- _Source document_
================================

Cast member in
I first met Tim at a gay naked gathering, where I was very much impressed by... uh... his personality and his physique. (He was at the time a professional ballet dancer, and to watch him dancing naked in the disco was riveting.) When I found out he was in the Chicago cast of Naked Boys Singing! (NBS), I made arrangements to fly out to see it, had to cancel, and a year later was delighted to discover that it was still running! So I decided not to pass it up a second time.
As of this writing -- August, 2003 -- the Chicago production is scheduled to run through December 31. It has been extended umpteen times in the past couple of years, so ... who knows how long it will last? Hopefully forever!
hat's a nice boy like you doing in a show like this?
[He smiles.] I'm an actor, and it's a show, so also being a nudist I wanted to do the show ever since I heard about it -- which was through you!
Me?? Cool! How long ago was that?
When was the first time you brought CDs of the show to the Gathering?
At the crafts fair?
I think three years ago.

================================

- _Written exercise_
Translate this sentence from the interview into Spanish: "As of this writing -- August, 2003 -- the Chicago production is scheduled to run through December 31." The interview has no connection to the material that comes after it.

- _Record extracts_
================================

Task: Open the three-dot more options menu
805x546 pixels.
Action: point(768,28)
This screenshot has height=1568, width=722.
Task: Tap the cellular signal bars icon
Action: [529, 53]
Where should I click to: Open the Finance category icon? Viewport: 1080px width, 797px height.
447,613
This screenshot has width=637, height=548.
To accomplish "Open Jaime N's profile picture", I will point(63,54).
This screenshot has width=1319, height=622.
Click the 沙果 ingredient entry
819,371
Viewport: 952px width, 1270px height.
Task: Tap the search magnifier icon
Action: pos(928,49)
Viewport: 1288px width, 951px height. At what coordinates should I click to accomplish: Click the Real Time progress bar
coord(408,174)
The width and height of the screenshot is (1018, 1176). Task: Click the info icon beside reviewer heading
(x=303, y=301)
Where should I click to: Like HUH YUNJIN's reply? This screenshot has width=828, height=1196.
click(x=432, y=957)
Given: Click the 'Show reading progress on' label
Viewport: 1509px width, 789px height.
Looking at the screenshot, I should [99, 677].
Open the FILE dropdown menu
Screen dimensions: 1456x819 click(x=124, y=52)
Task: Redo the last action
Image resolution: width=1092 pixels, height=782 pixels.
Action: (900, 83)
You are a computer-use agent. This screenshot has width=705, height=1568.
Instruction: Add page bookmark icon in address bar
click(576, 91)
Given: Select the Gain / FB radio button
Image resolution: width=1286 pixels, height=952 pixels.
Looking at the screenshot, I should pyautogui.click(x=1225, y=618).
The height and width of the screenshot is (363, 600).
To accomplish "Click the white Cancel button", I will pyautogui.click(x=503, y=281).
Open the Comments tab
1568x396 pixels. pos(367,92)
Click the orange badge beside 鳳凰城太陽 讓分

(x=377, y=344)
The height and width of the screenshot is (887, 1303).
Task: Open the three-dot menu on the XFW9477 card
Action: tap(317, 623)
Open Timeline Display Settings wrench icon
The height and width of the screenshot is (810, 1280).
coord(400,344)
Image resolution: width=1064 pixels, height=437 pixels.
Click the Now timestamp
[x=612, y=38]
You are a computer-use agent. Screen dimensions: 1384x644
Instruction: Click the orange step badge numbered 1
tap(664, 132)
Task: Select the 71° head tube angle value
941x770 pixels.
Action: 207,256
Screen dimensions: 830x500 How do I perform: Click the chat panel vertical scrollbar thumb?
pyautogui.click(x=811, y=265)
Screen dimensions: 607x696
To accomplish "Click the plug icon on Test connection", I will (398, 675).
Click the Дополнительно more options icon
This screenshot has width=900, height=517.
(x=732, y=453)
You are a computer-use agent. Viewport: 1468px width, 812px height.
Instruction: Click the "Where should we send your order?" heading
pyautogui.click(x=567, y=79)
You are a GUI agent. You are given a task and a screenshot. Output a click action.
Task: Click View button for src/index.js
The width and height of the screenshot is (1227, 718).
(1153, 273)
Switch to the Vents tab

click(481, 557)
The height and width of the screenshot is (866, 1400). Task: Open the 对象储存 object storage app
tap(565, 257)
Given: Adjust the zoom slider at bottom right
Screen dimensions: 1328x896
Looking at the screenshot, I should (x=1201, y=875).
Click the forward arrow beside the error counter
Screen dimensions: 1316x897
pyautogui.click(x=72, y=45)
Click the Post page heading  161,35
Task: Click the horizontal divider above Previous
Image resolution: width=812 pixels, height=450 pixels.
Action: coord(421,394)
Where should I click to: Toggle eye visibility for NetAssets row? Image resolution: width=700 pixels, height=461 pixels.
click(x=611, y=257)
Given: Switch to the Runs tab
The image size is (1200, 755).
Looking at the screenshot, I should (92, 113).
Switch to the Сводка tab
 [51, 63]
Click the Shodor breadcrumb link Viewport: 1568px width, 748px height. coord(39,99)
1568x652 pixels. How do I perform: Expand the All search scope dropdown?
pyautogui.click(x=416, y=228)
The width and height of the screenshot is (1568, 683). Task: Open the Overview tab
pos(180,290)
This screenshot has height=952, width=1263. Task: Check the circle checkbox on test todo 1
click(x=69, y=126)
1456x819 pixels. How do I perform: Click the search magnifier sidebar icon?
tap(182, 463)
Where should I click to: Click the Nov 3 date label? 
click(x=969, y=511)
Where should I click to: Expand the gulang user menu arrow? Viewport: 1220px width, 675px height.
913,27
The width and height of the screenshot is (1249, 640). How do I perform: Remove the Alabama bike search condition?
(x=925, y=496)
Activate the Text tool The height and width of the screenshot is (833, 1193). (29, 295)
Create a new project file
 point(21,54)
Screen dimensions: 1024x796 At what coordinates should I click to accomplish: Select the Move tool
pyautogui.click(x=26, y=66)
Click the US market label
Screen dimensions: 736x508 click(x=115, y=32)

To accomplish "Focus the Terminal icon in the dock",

================================

- _Expected answer_
En el momento de escribir esto (agosto de 2003), está previsto que la producción de Chicago siga en cartel hasta el 31 de diciembre.